=== Work to complete ===
Pull every line of the material below and reproduce it verbatim, changing nothing.

— BEGIN Given records —

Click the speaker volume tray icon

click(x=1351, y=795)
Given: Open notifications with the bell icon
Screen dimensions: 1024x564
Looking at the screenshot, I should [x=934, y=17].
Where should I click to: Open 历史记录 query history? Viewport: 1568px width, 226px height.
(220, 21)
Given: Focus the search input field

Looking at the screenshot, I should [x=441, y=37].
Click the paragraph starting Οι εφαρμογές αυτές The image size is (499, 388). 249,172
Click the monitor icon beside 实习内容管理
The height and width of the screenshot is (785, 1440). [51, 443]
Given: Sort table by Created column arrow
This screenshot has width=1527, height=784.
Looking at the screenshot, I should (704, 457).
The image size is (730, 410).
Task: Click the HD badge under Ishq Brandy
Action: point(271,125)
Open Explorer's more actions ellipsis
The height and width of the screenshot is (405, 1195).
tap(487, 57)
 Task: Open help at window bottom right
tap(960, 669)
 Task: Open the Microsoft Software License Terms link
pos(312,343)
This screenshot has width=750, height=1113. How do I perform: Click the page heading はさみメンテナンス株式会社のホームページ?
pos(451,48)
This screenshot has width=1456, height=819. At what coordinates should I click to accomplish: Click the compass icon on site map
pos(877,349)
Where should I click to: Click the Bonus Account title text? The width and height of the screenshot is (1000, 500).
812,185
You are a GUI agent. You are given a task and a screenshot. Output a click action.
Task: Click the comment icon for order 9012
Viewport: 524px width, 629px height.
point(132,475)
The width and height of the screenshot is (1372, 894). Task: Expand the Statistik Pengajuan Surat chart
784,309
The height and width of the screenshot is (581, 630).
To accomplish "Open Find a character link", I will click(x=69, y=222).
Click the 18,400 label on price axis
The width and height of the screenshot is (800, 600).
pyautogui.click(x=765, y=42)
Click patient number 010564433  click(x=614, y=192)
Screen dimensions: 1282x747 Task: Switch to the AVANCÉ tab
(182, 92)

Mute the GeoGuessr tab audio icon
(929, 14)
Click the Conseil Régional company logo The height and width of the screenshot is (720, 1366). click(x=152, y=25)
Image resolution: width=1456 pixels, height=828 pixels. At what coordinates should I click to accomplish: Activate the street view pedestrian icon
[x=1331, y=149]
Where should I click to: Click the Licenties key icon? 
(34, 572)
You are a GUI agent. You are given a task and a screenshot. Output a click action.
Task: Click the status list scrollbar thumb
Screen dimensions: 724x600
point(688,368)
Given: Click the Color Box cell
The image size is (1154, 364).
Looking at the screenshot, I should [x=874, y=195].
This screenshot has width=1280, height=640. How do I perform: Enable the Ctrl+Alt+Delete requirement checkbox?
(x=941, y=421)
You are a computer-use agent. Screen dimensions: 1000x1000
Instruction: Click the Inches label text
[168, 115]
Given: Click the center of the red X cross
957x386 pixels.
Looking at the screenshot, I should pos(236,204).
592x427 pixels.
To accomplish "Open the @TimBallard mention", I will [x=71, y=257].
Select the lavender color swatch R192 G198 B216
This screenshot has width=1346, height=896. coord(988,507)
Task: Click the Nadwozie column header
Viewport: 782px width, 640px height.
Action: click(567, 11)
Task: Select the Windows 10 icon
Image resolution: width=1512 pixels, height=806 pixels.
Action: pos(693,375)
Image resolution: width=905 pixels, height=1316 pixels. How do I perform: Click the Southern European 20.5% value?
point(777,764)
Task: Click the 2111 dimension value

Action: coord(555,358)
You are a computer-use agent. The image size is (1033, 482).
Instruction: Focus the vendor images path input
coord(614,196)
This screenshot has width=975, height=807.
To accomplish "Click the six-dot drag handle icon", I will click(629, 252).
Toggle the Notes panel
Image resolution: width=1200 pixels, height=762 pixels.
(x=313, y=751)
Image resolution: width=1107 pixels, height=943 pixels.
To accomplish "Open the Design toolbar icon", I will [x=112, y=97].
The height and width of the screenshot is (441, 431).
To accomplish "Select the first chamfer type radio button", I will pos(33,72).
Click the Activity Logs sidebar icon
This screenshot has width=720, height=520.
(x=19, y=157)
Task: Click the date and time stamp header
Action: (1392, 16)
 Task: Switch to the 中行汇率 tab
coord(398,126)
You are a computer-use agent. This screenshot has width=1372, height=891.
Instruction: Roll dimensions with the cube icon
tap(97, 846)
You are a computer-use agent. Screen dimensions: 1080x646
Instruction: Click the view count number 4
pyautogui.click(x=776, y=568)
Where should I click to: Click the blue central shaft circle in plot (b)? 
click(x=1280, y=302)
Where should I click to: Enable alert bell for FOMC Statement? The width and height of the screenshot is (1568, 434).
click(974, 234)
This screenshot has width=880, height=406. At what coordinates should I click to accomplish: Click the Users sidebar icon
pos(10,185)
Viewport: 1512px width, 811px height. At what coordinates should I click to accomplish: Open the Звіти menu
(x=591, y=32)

— END Given records —

=== Solution ===
Click the speaker volume tray icon

click(x=1351, y=795)
Given: Open notifications with the bell icon
Screen dimensions: 1024x564
Looking at the screenshot, I should [x=934, y=17].
Where should I click to: Open 历史记录 query history? Viewport: 1568px width, 226px height.
(220, 21)
Given: Focus the search input field

Looking at the screenshot, I should [x=441, y=37].
Click the paragraph starting Οι εφαρμογές αυτές The image size is (499, 388). 249,172
Click the monitor icon beside 实习内容管理
The height and width of the screenshot is (785, 1440). [51, 443]
Given: Sort table by Created column arrow
This screenshot has width=1527, height=784.
Looking at the screenshot, I should (704, 457).
The image size is (730, 410).
Task: Click the HD badge under Ishq Brandy
Action: point(271,125)
Open Explorer's more actions ellipsis
The height and width of the screenshot is (405, 1195).
tap(487, 57)
 Task: Open help at window bottom right
tap(960, 669)
 Task: Open the Microsoft Software License Terms link
pos(312,343)
This screenshot has width=750, height=1113. How do I perform: Click the page heading はさみメンテナンス株式会社のホームページ?
pos(451,48)
This screenshot has width=1456, height=819. At what coordinates should I click to accomplish: Click the compass icon on site map
pos(877,349)
Where should I click to: Click the Bonus Account title text? The width and height of the screenshot is (1000, 500).
812,185
You are a GUI agent. You are given a task and a screenshot. Output a click action.
Task: Click the comment icon for order 9012
Viewport: 524px width, 629px height.
point(132,475)
The width and height of the screenshot is (1372, 894). Task: Expand the Statistik Pengajuan Surat chart
784,309
The height and width of the screenshot is (581, 630).
To accomplish "Open Find a character link", I will click(x=69, y=222).
Click the 18,400 label on price axis
The width and height of the screenshot is (800, 600).
pyautogui.click(x=765, y=42)
Click patient number 010564433  click(x=614, y=192)
Screen dimensions: 1282x747 Task: Switch to the AVANCÉ tab
(182, 92)

Mute the GeoGuessr tab audio icon
(929, 14)
Click the Conseil Régional company logo The height and width of the screenshot is (720, 1366). click(x=152, y=25)
Image resolution: width=1456 pixels, height=828 pixels. At what coordinates should I click to accomplish: Activate the street view pedestrian icon
[x=1331, y=149]
Where should I click to: Click the Licenties key icon? 
(34, 572)
You are a GUI agent. You are given a task and a screenshot. Output a click action.
Task: Click the status list scrollbar thumb
Screen dimensions: 724x600
point(688,368)
Given: Click the Color Box cell
The image size is (1154, 364).
Looking at the screenshot, I should [x=874, y=195].
This screenshot has width=1280, height=640. How do I perform: Enable the Ctrl+Alt+Delete requirement checkbox?
(x=941, y=421)
You are a computer-use agent. Screen dimensions: 1000x1000
Instruction: Click the Inches label text
[168, 115]
Given: Click the center of the red X cross
957x386 pixels.
Looking at the screenshot, I should pos(236,204).
592x427 pixels.
To accomplish "Open the @TimBallard mention", I will [x=71, y=257].
Select the lavender color swatch R192 G198 B216
This screenshot has width=1346, height=896. coord(988,507)
Task: Click the Nadwozie column header
Viewport: 782px width, 640px height.
Action: click(567, 11)
Task: Select the Windows 10 icon
Image resolution: width=1512 pixels, height=806 pixels.
Action: pos(693,375)
Image resolution: width=905 pixels, height=1316 pixels. How do I perform: Click the Southern European 20.5% value?
point(777,764)
Task: Click the 2111 dimension value

Action: coord(555,358)
You are a computer-use agent. The image size is (1033, 482).
Instruction: Focus the vendor images path input
coord(614,196)
This screenshot has width=975, height=807.
To accomplish "Click the six-dot drag handle icon", I will click(629, 252).
Toggle the Notes panel
Image resolution: width=1200 pixels, height=762 pixels.
(x=313, y=751)
Image resolution: width=1107 pixels, height=943 pixels.
To accomplish "Open the Design toolbar icon", I will [x=112, y=97].
The height and width of the screenshot is (441, 431).
To accomplish "Select the first chamfer type radio button", I will pos(33,72).
Click the Activity Logs sidebar icon
This screenshot has width=720, height=520.
(x=19, y=157)
Task: Click the date and time stamp header
Action: (1392, 16)
 Task: Switch to the 中行汇率 tab
coord(398,126)
You are a computer-use agent. This screenshot has width=1372, height=891.
Instruction: Roll dimensions with the cube icon
tap(97, 846)
You are a computer-use agent. Screen dimensions: 1080x646
Instruction: Click the view count number 4
pyautogui.click(x=776, y=568)
Where should I click to: Click the blue central shaft circle in plot (b)? 
click(x=1280, y=302)
Where should I click to: Enable alert bell for FOMC Statement? The width and height of the screenshot is (1568, 434).
click(974, 234)
This screenshot has width=880, height=406. At what coordinates should I click to accomplish: Click the Users sidebar icon
pos(10,185)
Viewport: 1512px width, 811px height. At what coordinates should I click to accomplish: Open the Звіти menu
(x=591, y=32)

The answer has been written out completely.